■ Goal of the exercise: Reproduce every entry in the listing without alteration.

■ Data for this task:
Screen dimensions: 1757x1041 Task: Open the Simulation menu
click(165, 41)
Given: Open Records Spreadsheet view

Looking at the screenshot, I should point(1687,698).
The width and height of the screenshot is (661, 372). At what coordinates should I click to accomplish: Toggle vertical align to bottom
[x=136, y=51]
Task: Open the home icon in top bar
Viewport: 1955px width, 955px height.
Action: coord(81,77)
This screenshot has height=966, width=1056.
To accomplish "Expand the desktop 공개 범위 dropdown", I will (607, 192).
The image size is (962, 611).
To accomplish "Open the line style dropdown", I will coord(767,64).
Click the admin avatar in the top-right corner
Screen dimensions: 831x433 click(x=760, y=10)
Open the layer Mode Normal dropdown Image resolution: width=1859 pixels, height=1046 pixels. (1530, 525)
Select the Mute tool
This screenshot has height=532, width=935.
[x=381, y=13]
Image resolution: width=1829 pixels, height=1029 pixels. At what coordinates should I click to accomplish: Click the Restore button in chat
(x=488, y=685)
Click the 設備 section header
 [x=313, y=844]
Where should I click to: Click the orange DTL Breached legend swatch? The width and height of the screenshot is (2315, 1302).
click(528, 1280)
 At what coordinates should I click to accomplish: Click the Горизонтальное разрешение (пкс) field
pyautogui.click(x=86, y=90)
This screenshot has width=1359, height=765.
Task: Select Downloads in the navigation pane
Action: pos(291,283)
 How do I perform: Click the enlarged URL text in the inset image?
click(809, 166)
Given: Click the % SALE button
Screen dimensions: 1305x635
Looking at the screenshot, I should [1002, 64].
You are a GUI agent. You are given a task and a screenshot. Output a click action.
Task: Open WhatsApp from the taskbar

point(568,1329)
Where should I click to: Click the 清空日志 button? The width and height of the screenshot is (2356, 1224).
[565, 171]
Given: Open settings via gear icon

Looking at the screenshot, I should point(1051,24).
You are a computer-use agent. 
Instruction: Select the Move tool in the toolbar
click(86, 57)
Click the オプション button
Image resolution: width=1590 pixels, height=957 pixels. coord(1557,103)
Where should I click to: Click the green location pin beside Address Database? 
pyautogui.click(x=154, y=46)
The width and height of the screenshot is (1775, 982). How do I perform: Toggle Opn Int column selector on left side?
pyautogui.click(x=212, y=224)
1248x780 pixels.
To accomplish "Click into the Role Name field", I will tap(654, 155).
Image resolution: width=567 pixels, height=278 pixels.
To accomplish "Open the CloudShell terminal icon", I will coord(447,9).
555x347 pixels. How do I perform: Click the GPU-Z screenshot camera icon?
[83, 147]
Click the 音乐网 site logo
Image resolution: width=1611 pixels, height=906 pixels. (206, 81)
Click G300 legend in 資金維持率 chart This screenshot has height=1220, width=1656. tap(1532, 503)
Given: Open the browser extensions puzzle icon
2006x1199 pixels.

■ Solution:
Screen dimensions: 1757x1041 Task: Open the Simulation menu
click(165, 41)
Given: Open Records Spreadsheet view

Looking at the screenshot, I should point(1687,698).
The width and height of the screenshot is (661, 372). At what coordinates should I click to accomplish: Toggle vertical align to bottom
[x=136, y=51]
Task: Open the home icon in top bar
Viewport: 1955px width, 955px height.
Action: coord(81,77)
This screenshot has height=966, width=1056.
To accomplish "Expand the desktop 공개 범위 dropdown", I will (607, 192).
The image size is (962, 611).
To accomplish "Open the line style dropdown", I will coord(767,64).
Click the admin avatar in the top-right corner
Screen dimensions: 831x433 click(x=760, y=10)
Open the layer Mode Normal dropdown Image resolution: width=1859 pixels, height=1046 pixels. (1530, 525)
Select the Mute tool
This screenshot has height=532, width=935.
[x=381, y=13]
Image resolution: width=1829 pixels, height=1029 pixels. At what coordinates should I click to accomplish: Click the Restore button in chat
(x=488, y=685)
Click the 設備 section header
 [x=313, y=844]
Where should I click to: Click the orange DTL Breached legend swatch? The width and height of the screenshot is (2315, 1302).
click(528, 1280)
 At what coordinates should I click to accomplish: Click the Горизонтальное разрешение (пкс) field
pyautogui.click(x=86, y=90)
This screenshot has width=1359, height=765.
Task: Select Downloads in the navigation pane
Action: pos(291,283)
 How do I perform: Click the enlarged URL text in the inset image?
click(809, 166)
Given: Click the % SALE button
Screen dimensions: 1305x635
Looking at the screenshot, I should [1002, 64].
You are a GUI agent. You are given a task and a screenshot. Output a click action.
Task: Open WhatsApp from the taskbar

point(568,1329)
Where should I click to: Click the 清空日志 button? The width and height of the screenshot is (2356, 1224).
[565, 171]
Given: Open settings via gear icon

Looking at the screenshot, I should point(1051,24).
You are a computer-use agent. 
Instruction: Select the Move tool in the toolbar
click(86, 57)
Click the オプション button
Image resolution: width=1590 pixels, height=957 pixels. coord(1557,103)
Where should I click to: Click the green location pin beside Address Database? 
pyautogui.click(x=154, y=46)
The width and height of the screenshot is (1775, 982). How do I perform: Toggle Opn Int column selector on left side?
pyautogui.click(x=212, y=224)
1248x780 pixels.
To accomplish "Click into the Role Name field", I will tap(654, 155).
Image resolution: width=567 pixels, height=278 pixels.
To accomplish "Open the CloudShell terminal icon", I will coord(447,9).
555x347 pixels. How do I perform: Click the GPU-Z screenshot camera icon?
[83, 147]
Click the 音乐网 site logo
Image resolution: width=1611 pixels, height=906 pixels. (206, 81)
Click G300 legend in 資金維持率 chart This screenshot has height=1220, width=1656. tap(1532, 503)
Given: Open the browser extensions puzzle icon
2006x1199 pixels.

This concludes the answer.